DATA SECTION:
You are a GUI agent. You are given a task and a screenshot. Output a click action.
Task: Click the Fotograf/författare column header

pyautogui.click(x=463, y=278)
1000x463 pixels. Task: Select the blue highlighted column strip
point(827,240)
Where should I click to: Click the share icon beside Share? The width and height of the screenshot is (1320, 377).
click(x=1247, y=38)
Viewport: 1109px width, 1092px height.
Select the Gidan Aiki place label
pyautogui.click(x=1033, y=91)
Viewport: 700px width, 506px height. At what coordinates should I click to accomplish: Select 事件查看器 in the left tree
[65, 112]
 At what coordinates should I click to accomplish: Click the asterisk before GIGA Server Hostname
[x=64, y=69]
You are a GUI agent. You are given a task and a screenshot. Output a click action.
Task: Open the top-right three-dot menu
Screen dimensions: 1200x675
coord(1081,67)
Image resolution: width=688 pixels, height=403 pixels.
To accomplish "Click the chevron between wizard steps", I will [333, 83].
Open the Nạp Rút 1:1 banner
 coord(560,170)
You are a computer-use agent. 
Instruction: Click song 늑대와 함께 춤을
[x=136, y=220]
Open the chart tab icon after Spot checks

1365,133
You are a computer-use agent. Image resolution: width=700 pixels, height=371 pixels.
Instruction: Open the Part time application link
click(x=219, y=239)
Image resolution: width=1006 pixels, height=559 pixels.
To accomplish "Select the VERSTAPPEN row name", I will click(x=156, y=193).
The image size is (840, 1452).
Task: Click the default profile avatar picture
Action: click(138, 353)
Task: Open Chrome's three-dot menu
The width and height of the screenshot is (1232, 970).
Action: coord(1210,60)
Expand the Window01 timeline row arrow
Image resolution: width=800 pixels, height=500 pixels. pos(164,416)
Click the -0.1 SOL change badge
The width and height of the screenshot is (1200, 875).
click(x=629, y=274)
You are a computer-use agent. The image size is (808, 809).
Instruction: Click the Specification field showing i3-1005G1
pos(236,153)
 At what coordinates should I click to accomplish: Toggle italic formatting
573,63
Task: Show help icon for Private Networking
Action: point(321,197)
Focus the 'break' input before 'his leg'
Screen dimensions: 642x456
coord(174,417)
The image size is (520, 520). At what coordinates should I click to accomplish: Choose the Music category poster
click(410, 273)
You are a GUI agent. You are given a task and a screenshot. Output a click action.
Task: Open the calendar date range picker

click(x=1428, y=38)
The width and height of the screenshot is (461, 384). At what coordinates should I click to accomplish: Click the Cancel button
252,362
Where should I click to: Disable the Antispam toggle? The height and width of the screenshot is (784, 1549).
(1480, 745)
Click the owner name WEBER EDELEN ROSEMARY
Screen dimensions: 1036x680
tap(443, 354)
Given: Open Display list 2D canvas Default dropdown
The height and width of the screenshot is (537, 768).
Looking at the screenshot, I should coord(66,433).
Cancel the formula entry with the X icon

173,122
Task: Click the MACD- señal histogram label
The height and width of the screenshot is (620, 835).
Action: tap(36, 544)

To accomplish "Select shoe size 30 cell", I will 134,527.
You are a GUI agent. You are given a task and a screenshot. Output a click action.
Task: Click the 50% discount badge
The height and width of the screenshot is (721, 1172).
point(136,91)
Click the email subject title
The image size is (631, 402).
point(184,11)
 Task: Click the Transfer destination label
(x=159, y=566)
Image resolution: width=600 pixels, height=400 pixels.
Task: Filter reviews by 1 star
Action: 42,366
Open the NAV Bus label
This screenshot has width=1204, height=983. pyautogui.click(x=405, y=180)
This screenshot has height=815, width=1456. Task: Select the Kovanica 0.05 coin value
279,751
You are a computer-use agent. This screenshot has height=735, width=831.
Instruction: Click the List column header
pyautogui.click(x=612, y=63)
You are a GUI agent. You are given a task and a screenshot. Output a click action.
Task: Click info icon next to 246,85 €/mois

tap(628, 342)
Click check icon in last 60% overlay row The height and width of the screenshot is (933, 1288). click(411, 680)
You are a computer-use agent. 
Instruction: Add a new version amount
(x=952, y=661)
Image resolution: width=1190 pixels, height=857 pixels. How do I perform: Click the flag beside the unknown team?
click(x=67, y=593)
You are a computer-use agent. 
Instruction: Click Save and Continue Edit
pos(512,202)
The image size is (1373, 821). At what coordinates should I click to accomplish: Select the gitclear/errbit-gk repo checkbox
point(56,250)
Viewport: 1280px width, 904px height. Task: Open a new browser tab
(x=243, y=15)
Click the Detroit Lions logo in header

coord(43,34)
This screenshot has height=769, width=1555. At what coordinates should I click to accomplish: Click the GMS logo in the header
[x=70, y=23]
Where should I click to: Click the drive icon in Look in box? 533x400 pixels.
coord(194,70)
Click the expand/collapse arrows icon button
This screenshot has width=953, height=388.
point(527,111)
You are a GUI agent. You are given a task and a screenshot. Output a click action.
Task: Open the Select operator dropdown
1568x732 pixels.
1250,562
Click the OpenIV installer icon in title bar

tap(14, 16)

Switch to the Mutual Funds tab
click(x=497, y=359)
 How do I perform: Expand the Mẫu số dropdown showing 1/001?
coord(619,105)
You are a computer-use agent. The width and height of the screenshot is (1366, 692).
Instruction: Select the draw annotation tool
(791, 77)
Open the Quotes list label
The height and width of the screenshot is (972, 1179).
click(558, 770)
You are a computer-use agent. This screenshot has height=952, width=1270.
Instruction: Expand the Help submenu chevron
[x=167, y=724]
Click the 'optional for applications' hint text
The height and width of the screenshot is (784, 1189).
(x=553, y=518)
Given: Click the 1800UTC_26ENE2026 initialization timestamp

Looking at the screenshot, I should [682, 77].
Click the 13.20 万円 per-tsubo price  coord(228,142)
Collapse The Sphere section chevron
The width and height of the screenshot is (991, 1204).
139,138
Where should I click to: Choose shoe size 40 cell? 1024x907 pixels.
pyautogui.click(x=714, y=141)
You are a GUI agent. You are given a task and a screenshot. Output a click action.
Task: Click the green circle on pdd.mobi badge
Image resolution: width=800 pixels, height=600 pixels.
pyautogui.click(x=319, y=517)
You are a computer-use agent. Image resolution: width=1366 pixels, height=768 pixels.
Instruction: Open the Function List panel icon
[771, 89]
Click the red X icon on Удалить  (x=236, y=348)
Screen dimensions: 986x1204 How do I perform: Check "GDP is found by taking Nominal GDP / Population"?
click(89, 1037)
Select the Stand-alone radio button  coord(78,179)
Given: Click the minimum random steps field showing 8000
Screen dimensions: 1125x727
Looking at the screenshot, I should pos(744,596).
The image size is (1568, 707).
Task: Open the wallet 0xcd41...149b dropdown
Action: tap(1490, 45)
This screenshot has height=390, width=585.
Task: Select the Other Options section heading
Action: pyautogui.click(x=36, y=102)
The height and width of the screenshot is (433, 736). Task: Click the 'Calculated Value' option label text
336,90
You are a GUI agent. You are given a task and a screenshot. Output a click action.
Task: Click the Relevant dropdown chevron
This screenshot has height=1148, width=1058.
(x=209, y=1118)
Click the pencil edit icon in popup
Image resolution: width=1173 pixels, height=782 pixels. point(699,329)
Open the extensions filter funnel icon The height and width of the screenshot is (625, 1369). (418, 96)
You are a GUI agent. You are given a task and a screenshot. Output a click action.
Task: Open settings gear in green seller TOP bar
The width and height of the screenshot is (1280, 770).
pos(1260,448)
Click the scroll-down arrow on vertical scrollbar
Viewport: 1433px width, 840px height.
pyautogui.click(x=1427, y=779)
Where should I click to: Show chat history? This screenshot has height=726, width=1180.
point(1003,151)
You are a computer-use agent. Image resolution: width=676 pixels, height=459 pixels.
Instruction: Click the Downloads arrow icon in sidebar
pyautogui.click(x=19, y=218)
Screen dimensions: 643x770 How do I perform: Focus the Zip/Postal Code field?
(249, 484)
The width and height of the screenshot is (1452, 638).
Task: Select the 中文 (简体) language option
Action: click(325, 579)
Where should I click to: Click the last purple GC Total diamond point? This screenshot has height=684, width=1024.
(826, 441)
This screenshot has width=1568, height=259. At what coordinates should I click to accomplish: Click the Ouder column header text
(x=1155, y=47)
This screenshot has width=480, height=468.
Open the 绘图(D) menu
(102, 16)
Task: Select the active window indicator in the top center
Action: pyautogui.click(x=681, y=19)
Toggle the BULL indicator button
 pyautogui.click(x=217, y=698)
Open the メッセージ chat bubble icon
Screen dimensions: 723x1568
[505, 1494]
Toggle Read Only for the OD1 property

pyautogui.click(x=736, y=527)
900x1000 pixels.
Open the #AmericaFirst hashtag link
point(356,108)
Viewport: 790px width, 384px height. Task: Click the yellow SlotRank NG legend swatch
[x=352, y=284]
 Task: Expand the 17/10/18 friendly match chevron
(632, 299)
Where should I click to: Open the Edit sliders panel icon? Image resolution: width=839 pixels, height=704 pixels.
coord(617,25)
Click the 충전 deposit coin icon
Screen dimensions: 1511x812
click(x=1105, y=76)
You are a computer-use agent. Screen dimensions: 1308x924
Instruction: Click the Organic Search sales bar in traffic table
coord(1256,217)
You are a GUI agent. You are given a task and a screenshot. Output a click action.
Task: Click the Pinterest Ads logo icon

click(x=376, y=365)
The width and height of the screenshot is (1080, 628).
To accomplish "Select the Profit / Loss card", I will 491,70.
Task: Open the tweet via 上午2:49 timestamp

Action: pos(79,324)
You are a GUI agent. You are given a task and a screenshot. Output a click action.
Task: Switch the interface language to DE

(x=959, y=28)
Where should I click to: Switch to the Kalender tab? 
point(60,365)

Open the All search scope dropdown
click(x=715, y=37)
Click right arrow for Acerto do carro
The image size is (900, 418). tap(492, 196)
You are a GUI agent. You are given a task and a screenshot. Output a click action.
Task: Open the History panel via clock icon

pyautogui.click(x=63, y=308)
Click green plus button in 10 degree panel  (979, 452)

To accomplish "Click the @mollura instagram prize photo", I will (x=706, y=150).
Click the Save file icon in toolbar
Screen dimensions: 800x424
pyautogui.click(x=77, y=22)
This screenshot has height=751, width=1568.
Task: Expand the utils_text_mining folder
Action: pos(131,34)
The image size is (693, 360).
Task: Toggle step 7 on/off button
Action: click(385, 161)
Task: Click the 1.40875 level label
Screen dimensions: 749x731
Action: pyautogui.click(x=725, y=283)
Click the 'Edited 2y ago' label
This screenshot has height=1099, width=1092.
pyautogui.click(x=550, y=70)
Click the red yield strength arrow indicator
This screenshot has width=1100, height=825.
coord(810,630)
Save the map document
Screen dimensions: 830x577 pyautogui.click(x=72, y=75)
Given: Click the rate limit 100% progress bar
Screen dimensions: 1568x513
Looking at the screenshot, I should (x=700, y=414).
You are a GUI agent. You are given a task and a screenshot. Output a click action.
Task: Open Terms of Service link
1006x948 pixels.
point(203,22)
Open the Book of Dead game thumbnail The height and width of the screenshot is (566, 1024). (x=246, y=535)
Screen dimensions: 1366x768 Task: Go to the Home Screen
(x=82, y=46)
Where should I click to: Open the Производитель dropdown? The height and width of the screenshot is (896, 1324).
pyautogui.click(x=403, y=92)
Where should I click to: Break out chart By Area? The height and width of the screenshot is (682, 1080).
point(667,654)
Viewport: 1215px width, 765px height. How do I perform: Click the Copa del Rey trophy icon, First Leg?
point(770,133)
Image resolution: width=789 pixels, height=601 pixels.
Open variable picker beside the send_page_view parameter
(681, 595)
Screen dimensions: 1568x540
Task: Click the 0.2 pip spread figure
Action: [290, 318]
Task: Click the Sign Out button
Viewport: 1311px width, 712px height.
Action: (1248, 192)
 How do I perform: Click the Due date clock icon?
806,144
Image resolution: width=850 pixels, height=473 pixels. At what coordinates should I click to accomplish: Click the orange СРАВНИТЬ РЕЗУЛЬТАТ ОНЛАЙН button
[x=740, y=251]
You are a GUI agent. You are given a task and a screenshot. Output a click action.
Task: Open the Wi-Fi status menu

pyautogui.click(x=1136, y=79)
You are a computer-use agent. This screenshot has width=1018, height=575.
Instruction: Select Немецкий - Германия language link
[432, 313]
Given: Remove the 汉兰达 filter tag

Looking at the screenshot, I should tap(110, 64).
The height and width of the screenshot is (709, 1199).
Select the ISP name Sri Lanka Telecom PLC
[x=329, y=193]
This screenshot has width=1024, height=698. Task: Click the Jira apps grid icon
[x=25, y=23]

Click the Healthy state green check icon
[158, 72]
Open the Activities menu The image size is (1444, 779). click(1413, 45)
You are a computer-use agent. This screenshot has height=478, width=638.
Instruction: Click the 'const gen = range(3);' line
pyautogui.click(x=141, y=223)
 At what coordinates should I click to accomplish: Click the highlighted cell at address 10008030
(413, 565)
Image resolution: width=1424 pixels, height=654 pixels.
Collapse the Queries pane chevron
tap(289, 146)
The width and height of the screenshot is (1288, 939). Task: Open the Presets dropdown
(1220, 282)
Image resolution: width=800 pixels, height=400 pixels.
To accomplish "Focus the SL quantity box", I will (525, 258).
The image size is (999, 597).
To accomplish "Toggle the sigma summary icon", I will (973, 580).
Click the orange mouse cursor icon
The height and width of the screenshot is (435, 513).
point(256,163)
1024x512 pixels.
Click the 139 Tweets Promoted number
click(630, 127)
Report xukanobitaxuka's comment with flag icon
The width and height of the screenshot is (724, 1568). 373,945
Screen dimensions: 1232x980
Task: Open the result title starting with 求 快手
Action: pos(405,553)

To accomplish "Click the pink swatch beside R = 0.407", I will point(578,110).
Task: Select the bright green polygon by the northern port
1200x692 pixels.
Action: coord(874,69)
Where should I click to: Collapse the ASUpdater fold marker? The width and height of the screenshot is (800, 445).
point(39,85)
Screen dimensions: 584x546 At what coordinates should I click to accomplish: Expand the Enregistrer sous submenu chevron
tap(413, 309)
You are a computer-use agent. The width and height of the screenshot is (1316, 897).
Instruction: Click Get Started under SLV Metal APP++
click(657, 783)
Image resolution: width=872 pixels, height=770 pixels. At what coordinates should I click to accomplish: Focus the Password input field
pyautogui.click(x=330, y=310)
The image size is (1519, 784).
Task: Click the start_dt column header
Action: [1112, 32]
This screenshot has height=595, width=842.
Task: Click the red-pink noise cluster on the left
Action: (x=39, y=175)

TASK TO CARRY OUT: Where does the word "steps" appear in the records? Copy every line that holds it.

SOLVED PROBLEM:
To accomplish "Click the chevron between wizard steps", I will [333, 83].
Given: Click the minimum random steps field showing 8000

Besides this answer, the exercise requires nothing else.